Na seara dos costumes, as similaridades são muitas. Lá como aqui, o governo empreende uma verdadeira guerra a espantalhos conceituais como a “ideologia de gênero” e vem aprovando, seguidamente, medidas de cerceamento de direitos e liberdades principalmente de mulheres e da comunidade LGBT.

Em coletiva à imprensa, ao lado de Órban, Bolsonaro classificou o país do leste europeu como um “pequeno grande irmão”, alinhados “pelos valores que nós representamos, que podem ser resumidos em quatro palavras: Deus, pátria, família e liberdade”.

Bolsonaro esteve com Putin em meio à crítica internacional contra possível invasão da Ucrânia pelos russos. Foto: Agência Brasil.

Democracia iliberal

Há uma tendência, entre analistas brasileiros, a reproduzir certo estranhamento acerca da ascensão do projeto autoritário de Viktor Órban, um modelo de governo que costuma ser classificado, no vocabulário das ciências políticas, de “democracia iliberal”, um regime centrado na destruição das instituições e na restrição dos direitos individuais. Resumidamente: uma democracia sem direitos, por paradoxal que isso possa parecer.

O exemplo mais recente é o do sociólogo Celso Rocha de Barros. Em sua coluna na Folha dessa semana, ele se refere ao país como “[considerado] um caso de sucesso por todas as agências internacionais” graças, entre outros, a uma transição pós-comunista tranquila, se comparada a de seus vizinhos, seu ingresso na União Europeia e sua capacidade de estabelecer uma “democracia razoavelmente sólida”, destruída em poucos anos, e sem que, para isso, Órban precisasse de um golpe de Estado aos moldes clássicos.

Não há nada de errado nessas análises. Mas eles perdem de vista aspectos da história recente dos países do leste europeu que são, inclusive, importantes para entendermos as afinidades entre Bolsonaro e o premier húngaro.

Em ensaio publicado na revista Piauí em agosto de 2019, “A hora dos descontentes”, o búlgaro Ivan Krastev e o norte-americano Stephen Holmes sugerem que é preciso olhar com cuidado a implantação do modelo liberal de governo, após o colapso do socialismo, como um dos motivos que ajudam a entender o colapso da democracia em alguns países do Leste europeu.

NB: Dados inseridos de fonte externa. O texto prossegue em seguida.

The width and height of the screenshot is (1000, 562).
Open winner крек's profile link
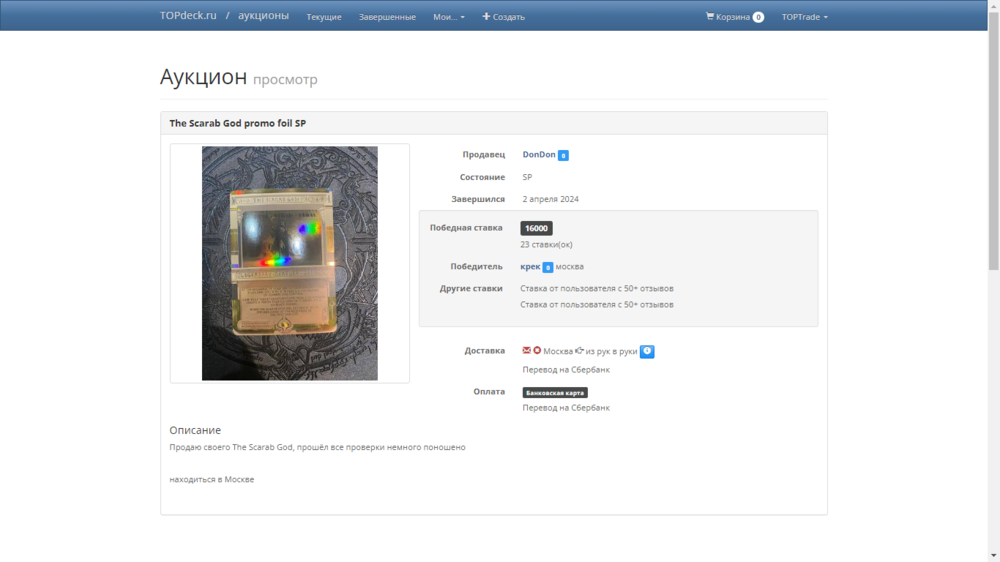coord(530,267)
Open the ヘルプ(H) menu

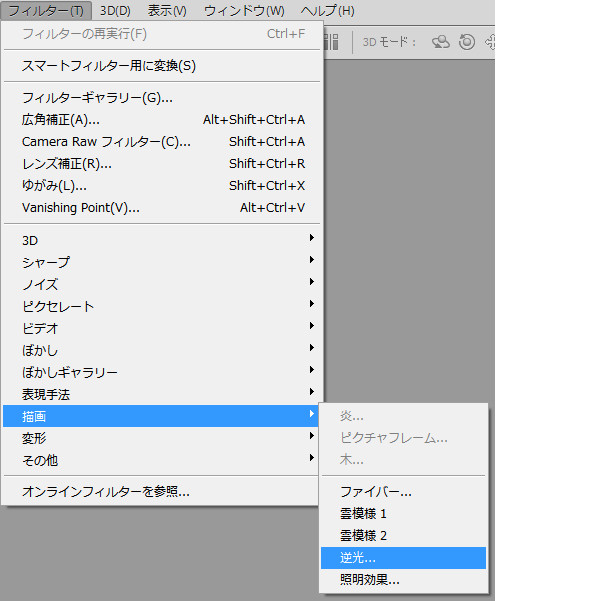point(326,11)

Queda do muro de Berlim. Foto: arquivo.

De acordo com o artigo, nas décadas seguintes a 1989 “a filosofia política do Leste europeu (…) podia ser resumida em um único imperativo: imitem o Ocidente!”. Os nomes dados a esse processo variavam de democratização a liberalização, de integração a europeização, mas tinham o mesmo fim: “queriam que seus países se tornassem ‘normais’, o que significava dizer ‘como o Ocidente’”.

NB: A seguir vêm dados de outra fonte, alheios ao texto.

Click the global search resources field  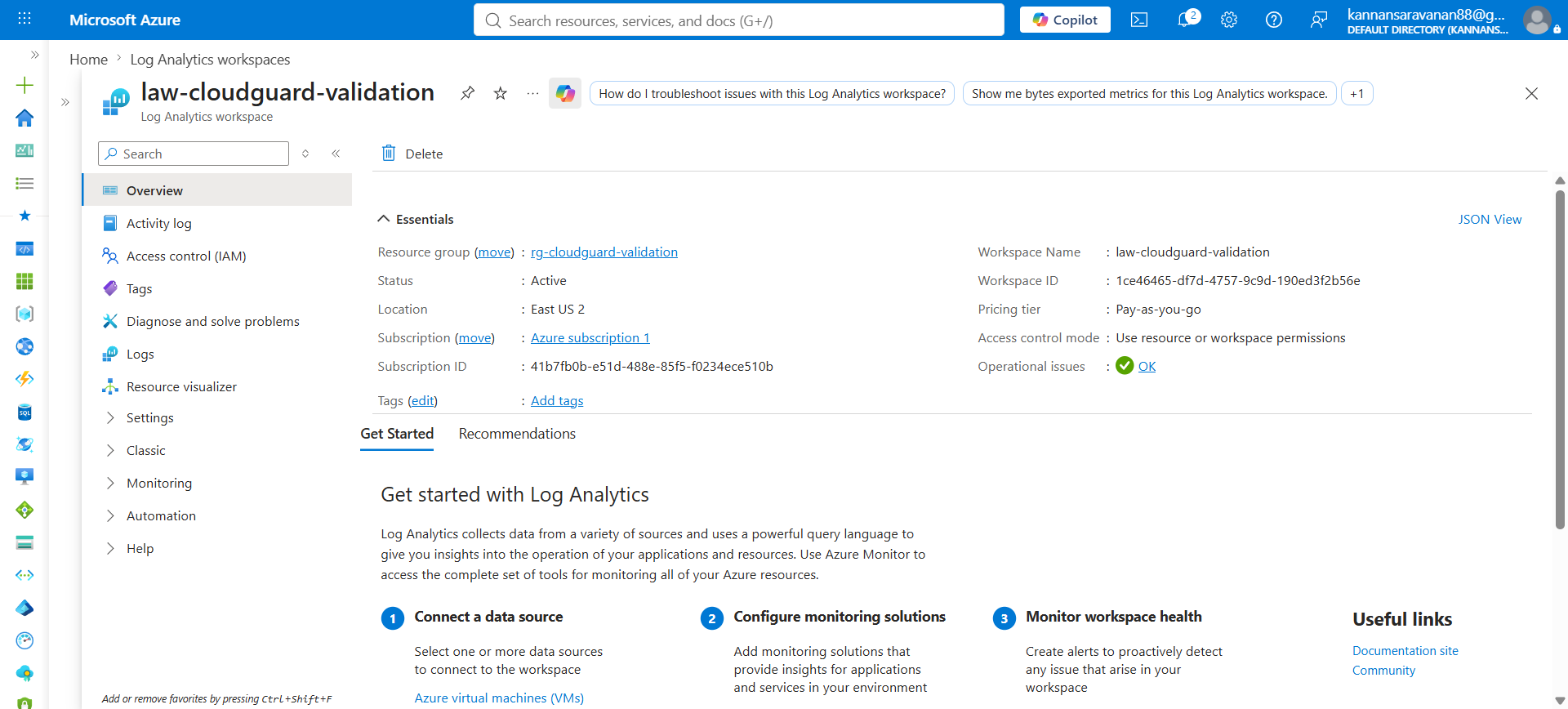[x=739, y=20]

Superada a euforia inicial, as implicações em médio prazo não foram tão alvissareiras. Entre outras coisas elas produziram um conjunto de ressentimentos, de sentimentos de degradação e humilhação, de sujeição e sensação de perda de soberania, além do temor constante da imigração e dos imigrantes de países africanos e do Oriente Médio, que contribuiu para recrudescer o nacionalismo de extrema-direita.

O futuro da Europa

Após duas décadas da integração, no discurso dos movimentos e partidos chauvinistas como o Fidesz, o multiculturalismo liberal dos vizinhos ocidentais é uma ameaça a ser rechaçada em nome de um retorno aos padrões europeus considerados puros, de que as ideias de “Deus, pátria, família e liberdade” são indissociáveis. Nas palavras de Krastev e Holmes, na “Europa Ocidental, o iliberalismo nasce do temor de que sociedades liberais sejam incapazes de lidar com a diversidade. No Leste, a questão é, antes de tudo, prevenir o surgimento dessa diversidade”.

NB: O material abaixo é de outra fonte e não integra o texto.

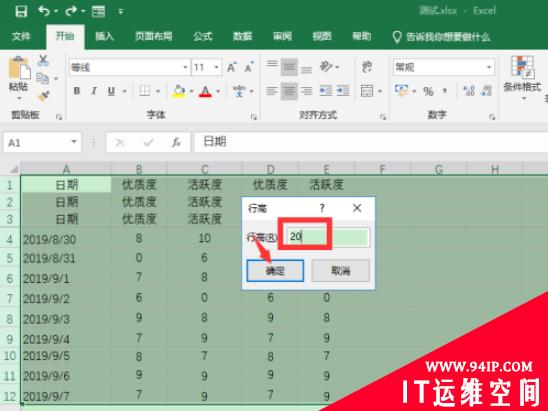Click the Increase Font Size icon
548x411 pixels.
[231, 67]
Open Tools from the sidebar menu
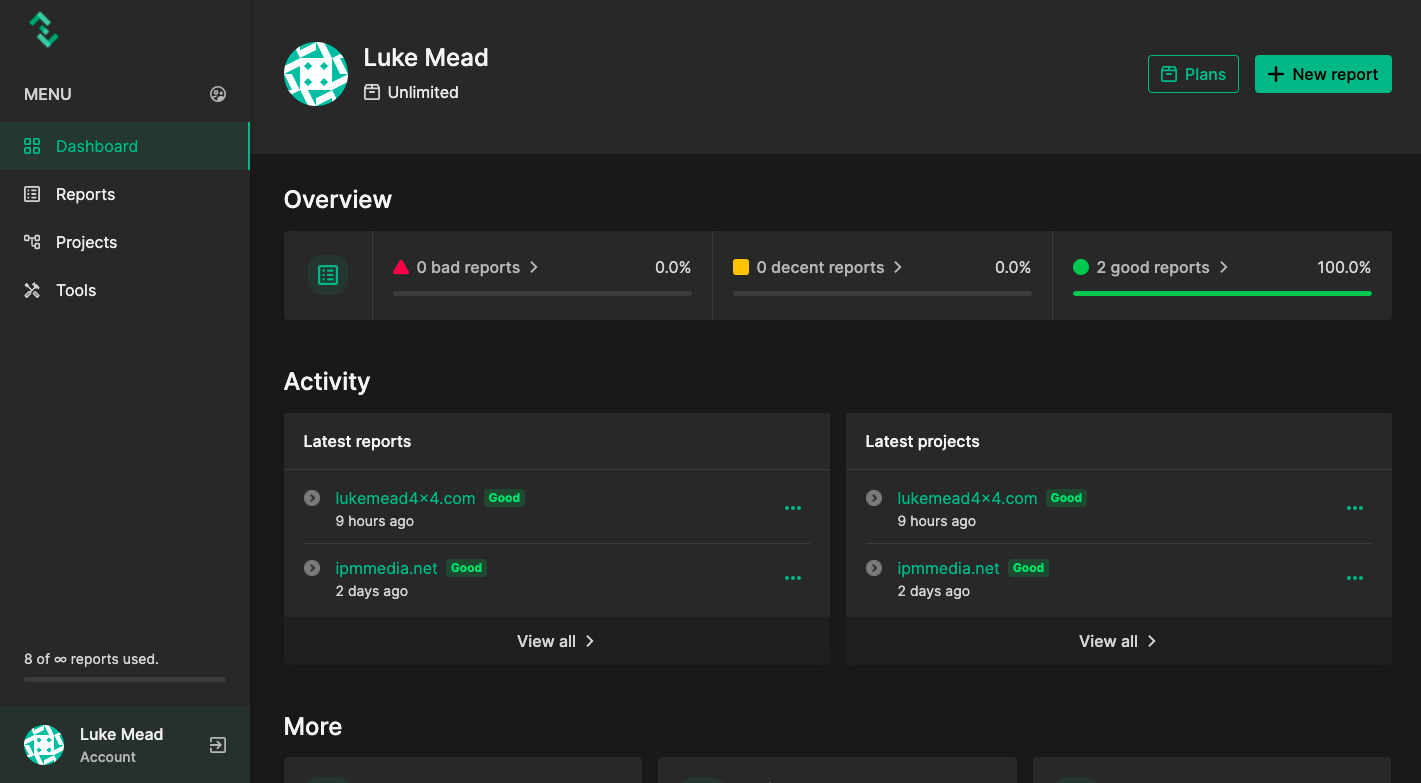The image size is (1421, 783). pos(76,290)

É mais ou menos esse o teor do discurso de Viktor Órban, pronunciado no encerramento do encontro anual da “nação húngara” em janeiro de 2019, em que ele opõe à Europa “globalista”, os princípios de um continente fundado na democracia cristã iliberal em substituição à democracia laica, liberal e de esquerda; na defesa do cristianismo em oposição às religiões muçulmanas; no patriotismo como trincheira contra a imigração; na supremacia da família cristã em detrimento das “famílias adaptáveis”; na tradição, não na modernidade multicultural das “sociedades abertas”.

Em suma, um retorno imaginário a um passado mítico – o da Europa como uma “grande civilização” – como um meio de imaginar seu horizonte de expectativa, sintetizado, esse movimento, na frase que encerra o discurso: “Há trinta anos pensávamos que a Europa era o nosso futuro. Hoje, acreditamos que somos o futuro da Europa”.

Vista dessa perspectiva, a aliança entre Bolsonaro e seu “pequeno irmão” ganha outros contornos, mais profundos que o aparelhamento e os usos das instituições democráticas como suporte a um projeto autoritário. É corrente nos discursos, se não tanto de Bolsonaro, praticamente incapaz de articular qualquer coisa inteligível, mas dos intelectuais e aparelhos midiáticos que procuram dar forma ao bolsonarismo, a defesa do Ocidente contra os ataques que, de fora e de dentro, intentam destruí-lo.

Olavo de Carvalho, guru do bolsonarismo. Foto: reprodução.

Quando não estava exercitando suas taras por cus e pirocas, Olavo de Carvalho tagarelava sobre isso com uma insistência obsessiva e paranoica. E não é outra mensagem dos documentários da empresa Brasil Paralelo, colaboracionista de primeira hora do bolsonarismo, para ficarmos apenas em dois exemplos.

Por isso, a posição de pária internacional não incomoda Bolsonaro e seus asseclas. Tampouco há qualquer tipo de contradição entre o caráter anti-moderno, iliberal e autoritário de seu governo, e o desejo do bolsonarismo de inscrever o Brasil na “longa história da civilização Ocidental”. Porque o Ocidente que eles almejam não é o da modernidade e da democracia, com suas possibilidades, limites e contradições.

Mas esse lugar e tempo que alguns costumam chamar, apressadamente, de “Idade Média”. Um equívoco, porque eles não suportariam pisar o mesmo chão de camponeses em revolta e suas manifestações populares, de heréticos e pagãos, de goliardos e seus cantos profanos, ou de um artista como Hieronymus Bosch.

O iliberalismo autoritário de Bolsonaro e Órban tem os pés bem fincados no presente, ainda que o passado sirva como uma arma política e discursiva eficaz. É desse presente que eles pretendem fazer ruína, para que não sobre nenhuma possibilidade ou promessa de futuro que não a do horror que eles projetam e do qual são os principais arquitetos.